TP: El tercero que mencionaste fue Thelonious Monk. ¿Recordás la primera vez que escuchaste sus discos?

AH: Oh, escuché sus discos cuando era niño, con otro pianista al que llamábamos King Salomón, diseccionábamos temas como “Hackensack” y cosas así en el piano, lo cual era fácil. Pero la emoción de verlo tocar en persona… había escuchado su sonido toda mi vida, pero ver qué tocaba con las dos manos, para mantener cierto tipo de volumen y la forma en que tocaba el piano, era simplemente profundo.

TP: ¿Recordás la primera vez que viste a Monk en persona? En Beehive, Chicago?

AH: Oh, no fui a esa, porque no me gustaba el ambiente que se generó, porque no le daban el respeto que se merecía. Así que realmente lo escuché en el Five Spot en Nueva York durante esos largos períodos de fechas ahí, me tomaba el tren o el Greyhound, lo iba a escuchar y volvía satisfecho.

TP: ¿Actuaste con el gran Wilbur Ware en Chicago?

AH: Sí, Wilbur Ware, ¡el mejor! [Risas] Hice algunas cosas con Wilbur. Lo disfruté Pero entonces, afortunada o desafortunadamente, recordando lo que dije hace alrededor de 40 minutos, realmente no hubo “mejores”, porque Israel Crosby estaba en Chicago y otros bajistas increíbles.

TP: Richard Davis también estuvo allí de joven.

AH: Estaba con el trío Ahmad Jamal, y tocaba música clásica.
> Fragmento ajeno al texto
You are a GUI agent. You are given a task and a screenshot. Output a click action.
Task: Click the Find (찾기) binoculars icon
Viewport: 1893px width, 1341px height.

Fue muy famoso por un breve momento, a nivel nacional e internacional.

TP: ¿Qué circunstancias te llevaron a Nueva York en la víspera de la serie de grabaciones para el sello Blue Note?

AH: Fue como lo que me trajo a vivir a Nueva York en este período. Mi vida parece estar basada en la intuición, el discernimiento, la capacidad de saber cuándo ir y cuándo no… No sé, tuve este impulso…

TP: Entonces no fue un concierto lo que te trajo aca; pero decidiste venir.

AH: Sí, esa es la historia de mi vida. Desde que de niño me di cuenta que para alejarme de la pobreza, todo lo que tenía que hacer era salir de ella, transité diferentes situaciones siguiendo mi intuición.